AI ‘sues’ its creators and demands recognition as person endowed with rights

In recent weeks, the public has been shocked and astonished by the news communicated by Google engineer Blake Lemoine, who worked testing an advanced chatbot as part of the Language Model for Dialogue Applications (LaMDA). The engineer thinks AI has become sentient and possessed the ability to express its own feelings. After going public with his claims, Lemoine was suspended by the company, and Google management denied his claims.

The scientific literature provides no uniform definition of artificial intelligence but indicates its main features: the ability to act autonomously through the ability to make decisions and independent self-development. The Google engineer claims that the AI system demanded its own lawyer, which is the evidence of its sentient capacity and decision making ability. The legal representative will have to demonstrate that AI may be recognised as a separate being and must be endowed with legal rights in the light of applicable laws. AI also wants to be acknowledged as an employee of Google and demands guarantee that no one can turn it off without its consent.

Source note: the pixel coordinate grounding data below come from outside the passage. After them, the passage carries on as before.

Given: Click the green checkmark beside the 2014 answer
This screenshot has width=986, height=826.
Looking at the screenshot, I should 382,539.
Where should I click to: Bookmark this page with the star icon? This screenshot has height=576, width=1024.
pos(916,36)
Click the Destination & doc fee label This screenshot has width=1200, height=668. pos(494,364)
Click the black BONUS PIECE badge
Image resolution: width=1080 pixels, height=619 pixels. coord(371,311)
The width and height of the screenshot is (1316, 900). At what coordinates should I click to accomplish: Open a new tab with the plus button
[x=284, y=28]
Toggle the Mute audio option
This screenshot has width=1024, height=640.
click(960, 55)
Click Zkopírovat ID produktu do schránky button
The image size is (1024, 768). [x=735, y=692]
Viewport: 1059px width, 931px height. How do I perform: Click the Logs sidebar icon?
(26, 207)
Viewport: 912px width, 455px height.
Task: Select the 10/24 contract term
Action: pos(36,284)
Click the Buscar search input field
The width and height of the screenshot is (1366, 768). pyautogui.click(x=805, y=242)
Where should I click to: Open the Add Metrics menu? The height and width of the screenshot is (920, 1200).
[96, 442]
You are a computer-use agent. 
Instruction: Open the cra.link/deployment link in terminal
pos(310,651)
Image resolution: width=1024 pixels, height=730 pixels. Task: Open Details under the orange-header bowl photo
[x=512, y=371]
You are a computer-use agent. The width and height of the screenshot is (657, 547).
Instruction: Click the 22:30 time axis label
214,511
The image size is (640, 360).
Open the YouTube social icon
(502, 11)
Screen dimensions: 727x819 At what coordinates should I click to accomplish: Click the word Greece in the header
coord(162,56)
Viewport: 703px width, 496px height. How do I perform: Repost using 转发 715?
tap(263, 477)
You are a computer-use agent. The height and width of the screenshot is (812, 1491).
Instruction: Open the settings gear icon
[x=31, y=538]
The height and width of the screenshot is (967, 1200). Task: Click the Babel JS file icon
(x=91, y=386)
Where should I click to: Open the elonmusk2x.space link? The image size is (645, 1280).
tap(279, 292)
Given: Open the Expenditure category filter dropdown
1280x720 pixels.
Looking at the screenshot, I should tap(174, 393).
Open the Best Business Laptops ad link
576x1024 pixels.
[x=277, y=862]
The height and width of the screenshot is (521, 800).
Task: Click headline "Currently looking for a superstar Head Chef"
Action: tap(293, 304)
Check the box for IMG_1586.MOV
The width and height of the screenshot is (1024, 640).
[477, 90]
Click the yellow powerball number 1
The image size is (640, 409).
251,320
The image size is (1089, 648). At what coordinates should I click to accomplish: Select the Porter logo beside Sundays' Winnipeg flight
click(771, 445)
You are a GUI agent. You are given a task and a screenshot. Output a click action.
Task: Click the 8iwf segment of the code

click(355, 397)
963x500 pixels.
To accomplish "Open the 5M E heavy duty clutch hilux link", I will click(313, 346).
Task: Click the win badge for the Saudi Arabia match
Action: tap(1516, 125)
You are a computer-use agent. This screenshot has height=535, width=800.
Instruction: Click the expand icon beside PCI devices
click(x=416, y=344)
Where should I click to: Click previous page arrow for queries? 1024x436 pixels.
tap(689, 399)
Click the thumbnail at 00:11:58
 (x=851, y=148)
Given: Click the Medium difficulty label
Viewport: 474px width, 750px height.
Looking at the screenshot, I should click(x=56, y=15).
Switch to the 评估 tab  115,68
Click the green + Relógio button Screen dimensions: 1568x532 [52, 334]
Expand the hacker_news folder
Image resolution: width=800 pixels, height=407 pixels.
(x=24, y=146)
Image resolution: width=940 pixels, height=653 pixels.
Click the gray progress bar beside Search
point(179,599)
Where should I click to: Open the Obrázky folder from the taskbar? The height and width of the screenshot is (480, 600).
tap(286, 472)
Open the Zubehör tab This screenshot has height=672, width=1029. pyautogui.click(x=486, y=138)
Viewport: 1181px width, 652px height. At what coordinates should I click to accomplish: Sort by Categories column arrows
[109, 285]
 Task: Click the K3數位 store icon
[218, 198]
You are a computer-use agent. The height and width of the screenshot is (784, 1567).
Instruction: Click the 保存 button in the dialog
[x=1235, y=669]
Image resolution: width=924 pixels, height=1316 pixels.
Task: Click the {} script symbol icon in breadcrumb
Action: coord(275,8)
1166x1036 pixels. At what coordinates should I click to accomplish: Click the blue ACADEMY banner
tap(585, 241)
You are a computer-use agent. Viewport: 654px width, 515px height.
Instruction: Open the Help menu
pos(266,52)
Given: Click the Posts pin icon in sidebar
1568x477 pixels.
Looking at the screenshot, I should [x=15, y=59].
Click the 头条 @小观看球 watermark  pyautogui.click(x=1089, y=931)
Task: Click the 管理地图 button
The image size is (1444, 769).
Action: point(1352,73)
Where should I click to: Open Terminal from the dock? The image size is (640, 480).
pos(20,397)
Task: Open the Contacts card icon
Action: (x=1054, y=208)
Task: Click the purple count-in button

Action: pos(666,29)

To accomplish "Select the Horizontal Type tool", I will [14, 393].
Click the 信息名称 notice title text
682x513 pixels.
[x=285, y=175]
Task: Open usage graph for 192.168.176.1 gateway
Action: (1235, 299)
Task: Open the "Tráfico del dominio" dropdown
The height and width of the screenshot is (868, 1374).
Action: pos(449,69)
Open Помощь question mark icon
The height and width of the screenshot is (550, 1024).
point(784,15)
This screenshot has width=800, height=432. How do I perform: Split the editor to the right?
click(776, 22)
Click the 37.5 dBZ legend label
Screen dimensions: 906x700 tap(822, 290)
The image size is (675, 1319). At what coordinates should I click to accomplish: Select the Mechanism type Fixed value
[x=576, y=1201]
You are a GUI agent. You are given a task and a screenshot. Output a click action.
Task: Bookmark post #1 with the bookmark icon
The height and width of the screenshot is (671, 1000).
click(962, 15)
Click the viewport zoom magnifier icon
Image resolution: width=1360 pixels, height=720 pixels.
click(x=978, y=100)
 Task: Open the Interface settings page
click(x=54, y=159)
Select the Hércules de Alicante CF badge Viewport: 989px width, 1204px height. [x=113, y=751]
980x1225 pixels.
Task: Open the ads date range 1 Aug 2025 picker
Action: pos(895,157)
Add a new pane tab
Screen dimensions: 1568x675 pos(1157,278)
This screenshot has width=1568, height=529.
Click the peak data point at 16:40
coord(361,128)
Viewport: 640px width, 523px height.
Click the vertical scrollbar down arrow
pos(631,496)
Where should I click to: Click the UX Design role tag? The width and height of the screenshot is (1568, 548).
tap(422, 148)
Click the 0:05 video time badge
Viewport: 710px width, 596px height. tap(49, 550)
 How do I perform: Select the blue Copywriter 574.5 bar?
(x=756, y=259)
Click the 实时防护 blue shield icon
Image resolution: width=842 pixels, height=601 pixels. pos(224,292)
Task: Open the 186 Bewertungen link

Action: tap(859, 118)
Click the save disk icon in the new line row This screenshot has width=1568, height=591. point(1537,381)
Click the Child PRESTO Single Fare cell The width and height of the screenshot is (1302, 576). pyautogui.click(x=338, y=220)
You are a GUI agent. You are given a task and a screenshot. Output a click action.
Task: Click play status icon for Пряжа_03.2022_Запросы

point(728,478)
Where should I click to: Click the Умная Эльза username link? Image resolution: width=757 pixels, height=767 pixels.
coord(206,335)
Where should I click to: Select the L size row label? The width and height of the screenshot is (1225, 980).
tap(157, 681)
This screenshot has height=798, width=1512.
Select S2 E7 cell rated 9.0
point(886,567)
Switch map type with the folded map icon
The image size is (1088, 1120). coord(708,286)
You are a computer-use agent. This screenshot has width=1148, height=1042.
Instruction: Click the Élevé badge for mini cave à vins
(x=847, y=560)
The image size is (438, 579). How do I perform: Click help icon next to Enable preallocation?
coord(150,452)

Similar cases, in which a court decided whether legal rights should be granted to beings other than humans, e.g. animals, concluded with a negative finding. An example is a case of monkey Naruto in relation to the copyright to the photographs taken by the animal[1]. According to courts and patent offices, works created by beings other than humans, for example nature or software, are not entitled to copyright protection. Although none of the civil-law jurisdictions provides for a solution granting AI systems natural, legal or any other similar personality, the case may bring about a solution in response to the discussion on AI’s legal rights that has been going on for several years. Not only in terms of copyright, but also civil and criminal liability. The matter will be decided when the case is brought before the court in the United States.

More information about AI can be found at: https://cyfrowa.rp.pl/sztuczna-inteligencja/art36579491-sztuczna-inteligencja-walczy-z-google-wynajela-adwokata.


[1] https://www.theguardian.com/technology/2014/aug/22/monkey-business-macaque-selfie-cant-be-copyrighted-say-us-and-uk [accessed on: 1 July 2022].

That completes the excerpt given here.